IPフラグメンテーション

IP分割[1]: IP fragmentation)とは、Internet Protocol (IP) におけるデータグラム断片化であり、Maximum Transmission Unit (MTU) が通常のデータグラムのサイズより小さいリンク上でもパケットが転送できるようにする。

概要編集

RFC 791 でIP分割の手続きすなわちデータグラムの転送および再構築について記述している[2]RFC 815 では単純化した再構築アルゴリズムが記述されている[3]

IPプロトコル頭部の「識別子」欄、「フラグ」欄の「禁止」フラグと「継続」フラグを使用してIPデータグラムの断片化と再構築を行う。

IPv4ルーターが次のホップのMTUより大きい Protocol Data Unit (PDU) を受信した場合、2つの対処法がある。1つは、そのPDUを廃棄し、Packet too Big(パケットが大きすぎる)という条件を設定した Internet Control Message Protocol (ICMP) メッセージを送信元に返す方法である。もう1つは、IPパケットを断片化してMTUの小さいリンク上に送り出す方法である。IPv6では経路の途中のルータが断片化を行うことはできず、パケットを送信する前にパケットの最大長をMaximum Transmission Unitを決定し、それ以下のパケットを送信しなければならない(送出元が断片化して送り出すことはできる)。また、IPv6では1280バイト以下のパケットは断片化せずに送達可能であることを保証することになっている。

あるホストが断片化されたIPパケットを受信した場合、上位層プロトコルに渡す前にデータグラムの再構築を行う必要がある。再構築は一般に受信ホストで行うことになっているが、途中のルーターが再構築することもある。例えばネットワークアドレス変換では、RFC 2993 に記されているようにFTPなどでデータストリームの変換のために再構築する必要にせまられることがある[4]

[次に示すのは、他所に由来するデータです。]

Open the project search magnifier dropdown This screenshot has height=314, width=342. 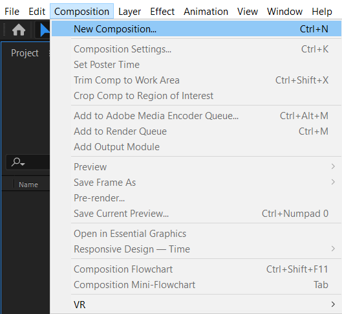18,162
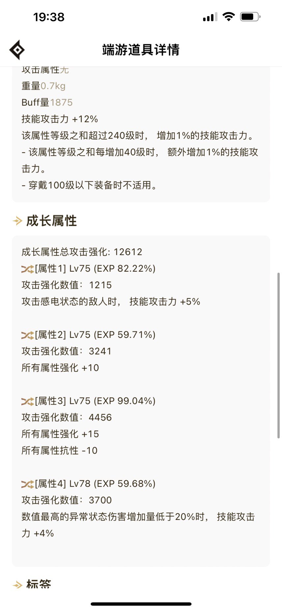Tap the arrow icon beside 标签 heading
Viewport: 282px width, 611px height.
17,585
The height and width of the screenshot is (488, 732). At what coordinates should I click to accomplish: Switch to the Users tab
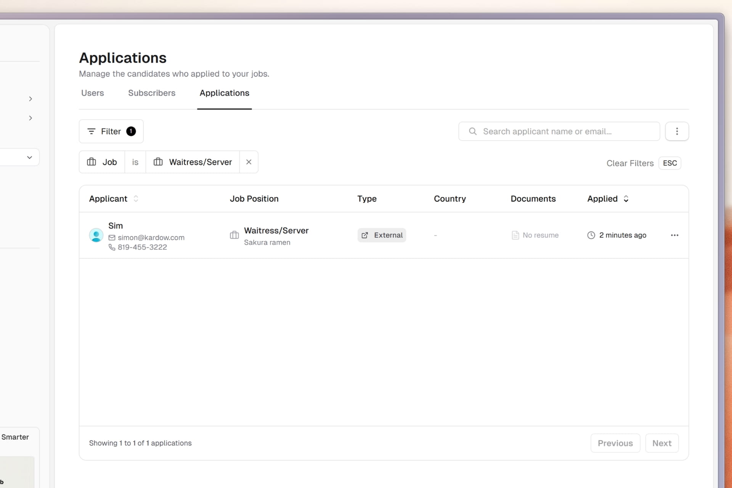(x=92, y=93)
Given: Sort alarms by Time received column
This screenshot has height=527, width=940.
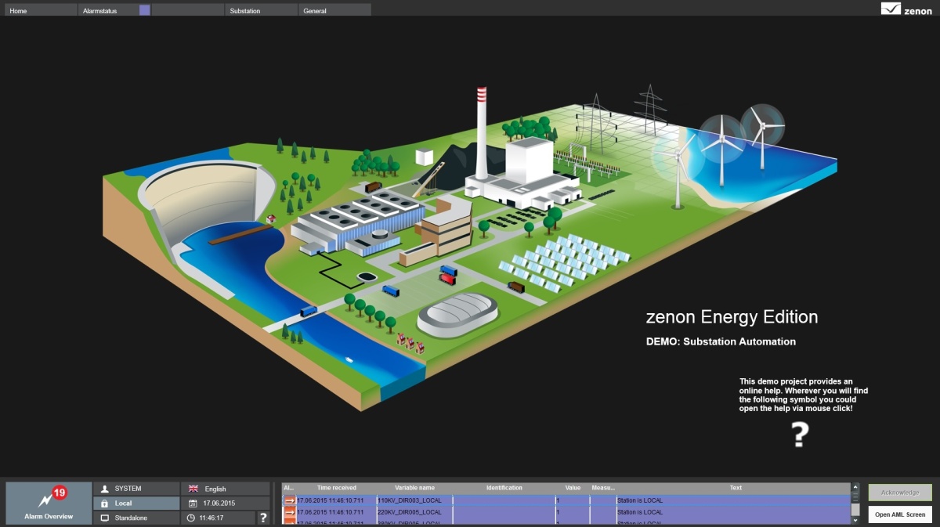Looking at the screenshot, I should click(x=336, y=488).
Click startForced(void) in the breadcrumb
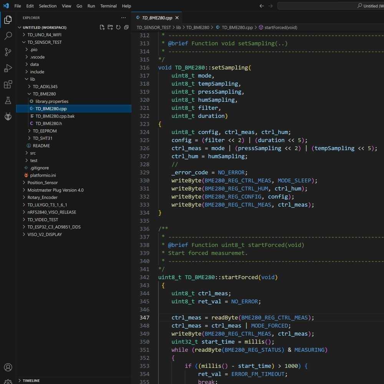The height and width of the screenshot is (384, 384). coord(280,28)
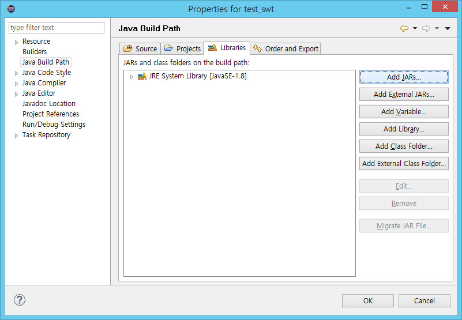Expand the Resource tree item
Image resolution: width=462 pixels, height=320 pixels.
coord(17,42)
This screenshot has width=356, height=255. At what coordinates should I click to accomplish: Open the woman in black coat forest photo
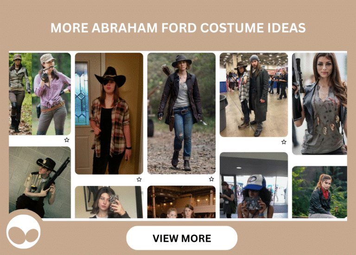pos(181,113)
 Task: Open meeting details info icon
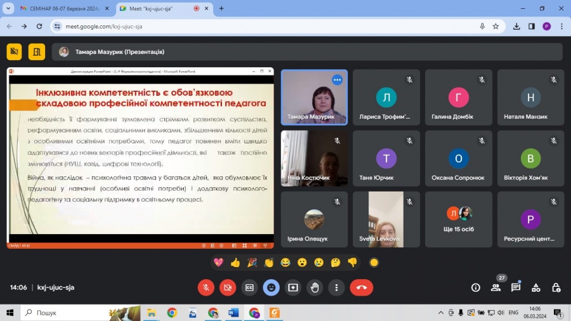coord(475,287)
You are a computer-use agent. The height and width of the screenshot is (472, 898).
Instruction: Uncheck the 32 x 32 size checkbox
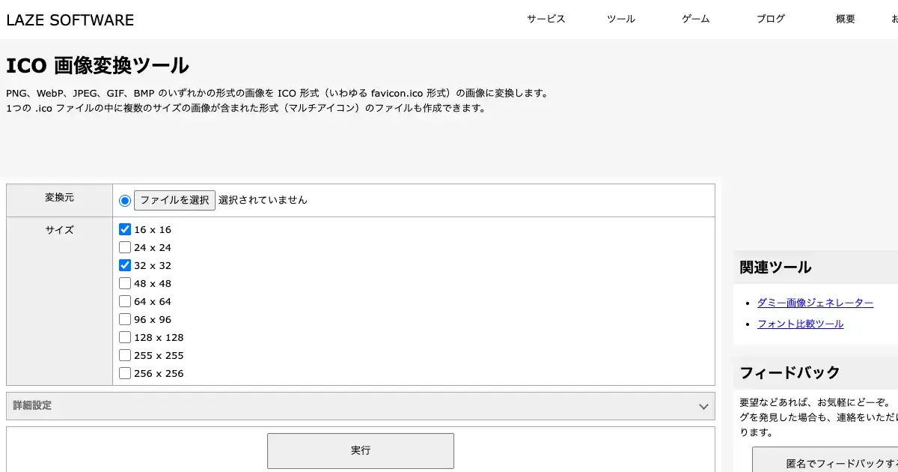pyautogui.click(x=125, y=265)
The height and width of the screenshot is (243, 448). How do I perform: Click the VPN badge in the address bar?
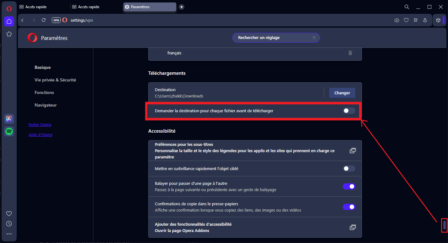[56, 20]
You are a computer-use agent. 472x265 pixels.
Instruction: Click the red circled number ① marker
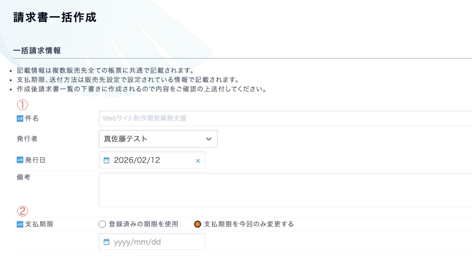tap(23, 104)
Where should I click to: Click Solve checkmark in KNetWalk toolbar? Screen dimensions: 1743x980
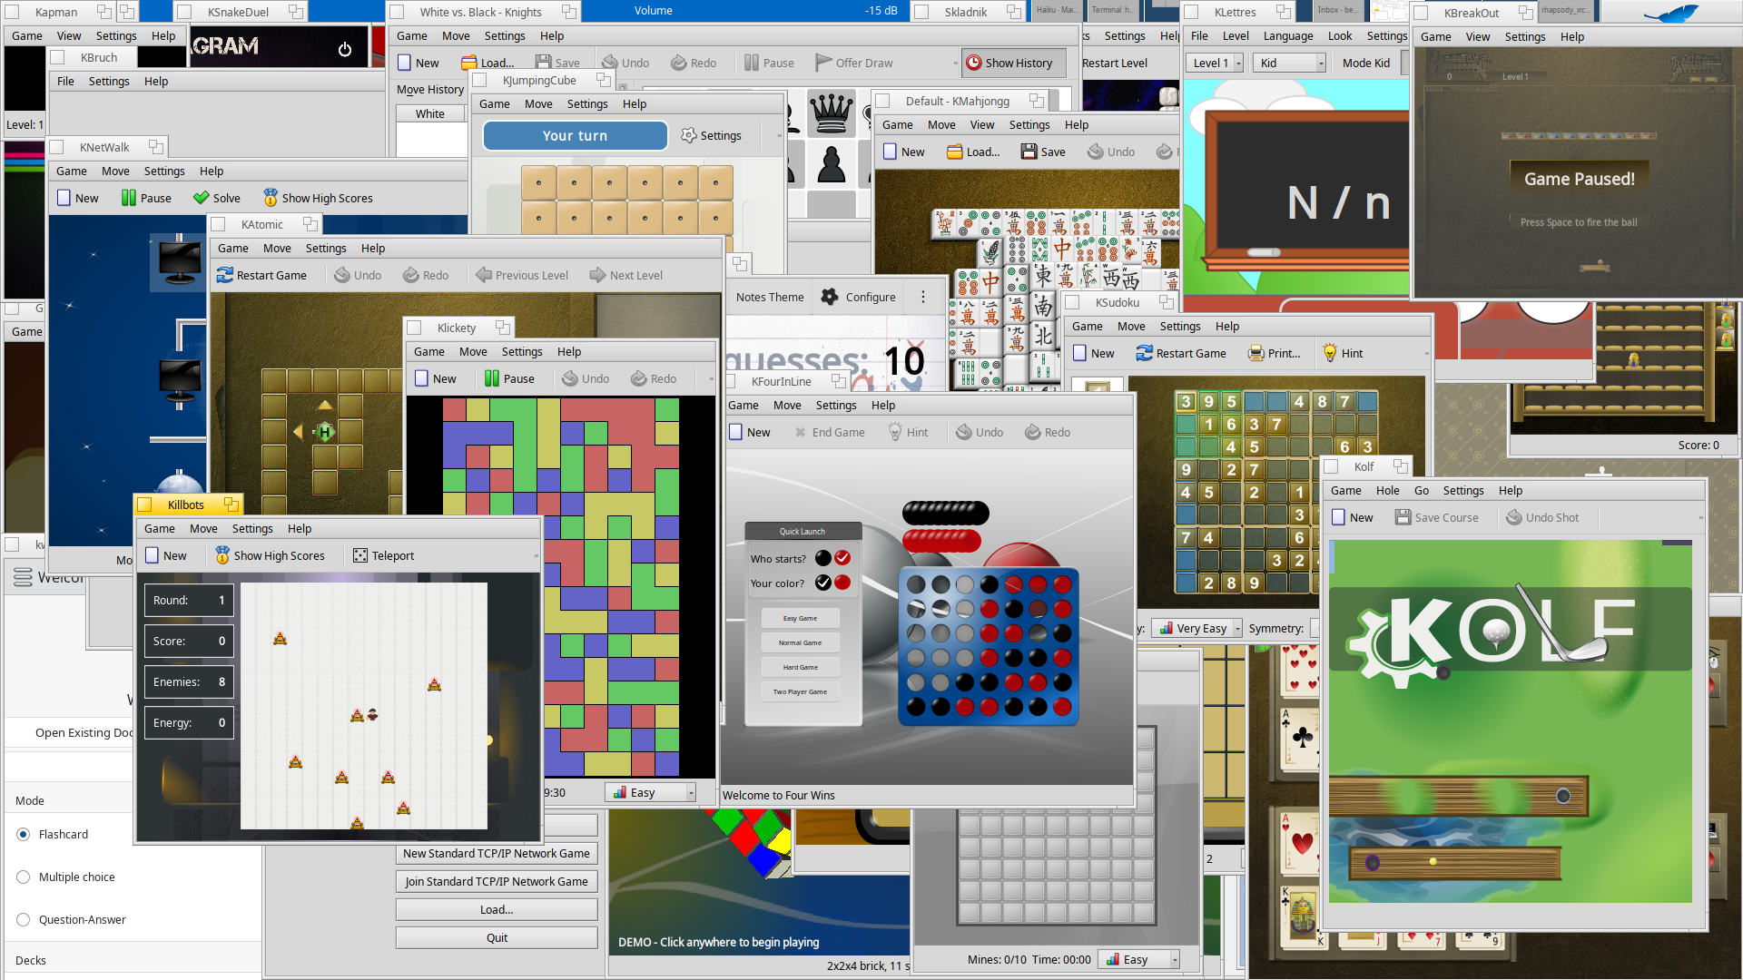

断片化されたパケットが消失し、上位プロトコルがTCPなどの高信頼プロトコルだった場合、断片の一部が消失しただけなのにデータグラム全体の再送を要求することになるので、再送のオーバーヘッドが大きくなる[5]。そのため、一般にIPデータグラムのサイズを決定するのに2つの方法を使い、断片化をなるべく防ごうとする。1つは、送信側で最初のホップのMTUをIPデータグラムのサイズとして使用する方式である。もう1つは、経路MTU探索アルゴリズムを使う方法であり、こちらは RFC 1191 で記述されている[6]

IPv4 と IPv6 の差異編集

IPv4とIPv6では、断片化機構の詳細や断片化を含む全体的アーキテクチャが異なる。IPv4ではルーターが断片化を行うが、IPv6ではルーターはMTUより大きなパケットは破棄するため前述のように最大長をあらかじめ決め、それより小さいパケットを送らなければならない(送出元のみが断片化を行える)。なおIPv4とIPv6ではヘッダの形式が異なるが、断片化に関する欄は良く似ており、断片化と再構築のアルゴリズムは流用可能である。

IPv4では、再構築後のIPデータグラムの大きさが576バイト(IPv4の最小MTU)までなら最大努力で再構築を行う。再構築後のIPデータグラムの大きさが576バイトより大きい場合も再構築するが、そのような大きなデータグラムは何も通知せずに廃棄してもよいことになっている。IPv6ではそのしきい値が1500バイトに増やされている[7]

脚注編集

  1. ^ 福田 2001.
  2. ^ RFC 791, Internet Protocol, Information Sciences Institute (September 1981)
  3. ^ RFC 815, IP Datagram Reassembly Algorithms, David D. Clark (July 1982)
  4. ^ RFC 2993, Architectural Implications of NAT (November 2000)
  5. ^ Christopher A. Kent, Jeffrey C. Mogul. “Fragmentation Considered Harmful”. 2012年8月29日閲覧。
  6. ^ RFC 1191, Path MTU Discovery (November 1990)
  7. ^ RFC 2460, Internet Protocol, Version 6 (IPv6) Specification, S. Deering, R. Hinden (December 1998)

参考文献編集

  • 福田 洋治、佐野 工・白石 善明・森井 昌克「QoSを考慮したインターネットセキュリティプロトコルの提案」『情報処理学会研究報告 知能と複雑系』第125巻、一般社団法人情報処理学会、2001年7月23日、 69-76頁、 ISSN 091960722020年3月20日閲覧。